For best results, plant heavily shaded areas in spring before trees leaf up. Till and rake the soil as if starting a new lawn. "The grass needs time to establish before the trees leaf up and make shade in the summer," he says.
Landschoot suggests fixing any drainage problems. Landscape plants -- grasses included -- generally don't do well in poorly drained soils.
"For areas that get fewer than three hours of direct sun, use a shade-tolerant ground cover, such as myrtle or pachysandra," he says.
Establishing new lawns
Since most yards are not completely sunny or completely shaded, Landschoot suggests using a mix of species for new lawns. "A diverse seed mix ensures that your lawn will thrive under different conditions," he says.
Sun (with some shade).
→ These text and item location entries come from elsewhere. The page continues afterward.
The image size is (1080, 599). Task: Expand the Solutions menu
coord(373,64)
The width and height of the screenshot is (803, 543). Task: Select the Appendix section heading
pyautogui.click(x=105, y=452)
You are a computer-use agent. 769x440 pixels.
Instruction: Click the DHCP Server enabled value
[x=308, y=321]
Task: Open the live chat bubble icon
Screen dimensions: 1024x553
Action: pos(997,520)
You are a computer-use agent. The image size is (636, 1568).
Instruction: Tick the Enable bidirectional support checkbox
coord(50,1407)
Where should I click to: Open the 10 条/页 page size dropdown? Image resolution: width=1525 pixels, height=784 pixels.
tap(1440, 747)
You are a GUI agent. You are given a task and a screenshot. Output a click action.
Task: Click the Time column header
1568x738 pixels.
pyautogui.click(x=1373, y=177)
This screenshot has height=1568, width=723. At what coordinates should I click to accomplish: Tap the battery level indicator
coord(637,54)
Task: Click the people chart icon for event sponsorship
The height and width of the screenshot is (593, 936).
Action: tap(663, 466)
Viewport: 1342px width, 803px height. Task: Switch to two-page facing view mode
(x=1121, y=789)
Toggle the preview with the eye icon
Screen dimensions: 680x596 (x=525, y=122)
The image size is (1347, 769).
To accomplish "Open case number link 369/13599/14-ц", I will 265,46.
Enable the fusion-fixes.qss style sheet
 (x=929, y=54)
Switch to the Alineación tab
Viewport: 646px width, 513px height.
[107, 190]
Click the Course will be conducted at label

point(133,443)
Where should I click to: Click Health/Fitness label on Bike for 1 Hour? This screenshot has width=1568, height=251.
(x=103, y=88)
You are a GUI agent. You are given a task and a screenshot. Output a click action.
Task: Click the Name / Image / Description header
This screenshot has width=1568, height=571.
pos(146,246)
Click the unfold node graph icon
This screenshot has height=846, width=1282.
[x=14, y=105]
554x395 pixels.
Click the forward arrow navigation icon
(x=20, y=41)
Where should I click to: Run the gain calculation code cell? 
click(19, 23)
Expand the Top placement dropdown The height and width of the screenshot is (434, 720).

For a sunny lawn with some trees, Landschoot suggests a mix of 40 to 60 percent Kentucky bluegrass, 30 to 40 percent fine fescues and 10 to 20 percent perennial ryegrass. "The Kentucky bluegrass and ryegrass will predominate in the sunny areas and the fine fescues do well in the shade," he says.
Another good choice for a sunny lawn is tall fescue, a drought-tolerant, low-maintenance species. "Buy a good quality, 'turf type' tall fescue from a reputable dealer," he says. "Stay away from the variety Kentucky 31. Most people are dissatisfied with its large, coarse clumps.
"During a drought, tall fescue will be the only green grass in the lawn," he adds. "But plant tall fescue alone unless you want a lawn with a patchy appearance. Its light-green color and coarse texture don't blend well with the finer turf grasses, such as Kentucky bluegrass, ryegrass and fine fescue."
Shade (with some sun). For a shaded lawn with some sunny areas, Landschoot suggests a mix of 50 to 60 percent fine fescues, 30 to 40 percent Kentucky bluegrass and 10 to 20 percent perennial ryegrass.
"Don't rely on brand names, or choose a seed because the bag says it's a sun or shade mix," he says. "Read the label to find out the grass species included, the percentage of each seed and the date of the germination test. For best results, the test date should be within nine months of purchase. The germination percentage should be at least 80 percent -- preferably higher.
"A lot of companies market something called Penn State Mix," he adds. "Penn State has absolutely nothing to do with these companies, the makeup of the mix or the seed. These mixes can contain just about anything -- sometimes you'll find it's a good mix, but sometimes it's very poor quality."
Because new lawns are a lot of trouble and expense, Landschoot recommends that you don't scrimp on seed. "Do your homework," he says.
For information on preparing a new lawn, see the Penn State College of Agricultural Sciences publications, "Turfgrass Seed and Seed Mixtures" and "Turfgrass Establishment." Single copies are available free of charge from your county Penn State Cooperative Extension office, or by calling the College of Agricultural Sciences Publications Distribution Center at 814-865-6713.
"Store leftover seed in a cool, dry place and use it within one year," Landschoot says. "Seed can pick up moisture on a cement floor. The best place to store it is on a shelf, in a garage where the temperature stays below the 90s.
"Be sure to use a mouse-proof container," he adds. "Mice love seed."